Contrary to biomethane which is obtained from the fermentation of biomass into biogas that is upgraded to natural gas quality, SNG is obtained from the gasifiction of carbonaceous feedstocks. When biomass is used as the sole feed, 'renewable SNG' is obtained, called 'green gas' [*.pdf] or 'bio-SNG'[*.pdf] in Europe, to distinguish it from biogas. Interestingly, the carbon dioxide that is generated from gasification can be captured and stored, or used commercially. When SNG is made from a pure biomass feedstock, a fuel with an ultra-low carbon dioxide profile is obtained.
Hunton announces it will indeed utilize biomass such as wood chips and rice hulls besides petroleum coke slurry. These sources are fed along with compressed oxygen into a gasifier. The feed is converted into a high-temperature, high-pressure syngas consisting of CO, H2, H2S, and CO2. The syngas then passes through an acid gas removal process where CO2 and H2S are separated and captured. The H2S is converted to elemental sulfur and sold as a byproduct from the facility.
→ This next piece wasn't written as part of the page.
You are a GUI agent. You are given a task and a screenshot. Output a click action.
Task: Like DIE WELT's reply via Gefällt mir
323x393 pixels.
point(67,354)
The CO2 is compressed and fed into oil wells in the region for enhanced oil recovery (EOR):
energy :: sustainability :: biomass :: bioenergy :: biofuels :: natural gas :: gasification :: synthetic natural gas :: bio-SNG :: green gas :: biohydrogen :: carbon capture and storage :: enhanced oil recovery ::
After the removal of CO2 and H2S, syngas then passes through a methanation block where it is converted into a synthetic natural gas (SNG) of pipeline quality. Any inorganic materials, such as metals that naturally occur in the feed, are melted by the heat of the reactor.
The hot gas and the molten minerals travel from the reactor into a radiant cooler. The radiant cooler uses the high-temperature heat of the reactants to generate high-pressure steam. The steam will be sold to Dow Chemical Company located next to the gasification facility. Dow will use this steam in their chemical processes instead of burning natural gas to generate the steam. Utilizing the process heat increases the efficiency of the gasification facility and reduces emissions from the Dow plant.
Vaporized water in the gas is condensed, and the molten minerals solidify into slag as the gas cools. The byproduct slag will be sold into the concrete/aggregate market. Water recovered from the process is used to make the feed slurry. The water contains unconverted carbon from the process (schematic, click to enlarge).
Hunton Energy estimates a fourth quarter 2008 groundbreaking for the project.
Route to radical biohydrogen
Note that a similar gasification process can be used in the future to obtain a truly carbon-negative fuel, namely biohydrogen. The methanation step would be skipped and replaced by a shift reactor that combines the CO and H2O from the syngas to generate pure H2 and CO2 (schematic, click to enlarge). As in the bio-SNG process, the CO2 from gasified biomass can then be captured and stored, with the result that a radically decarbonized fuel can be produced: biohydrogen.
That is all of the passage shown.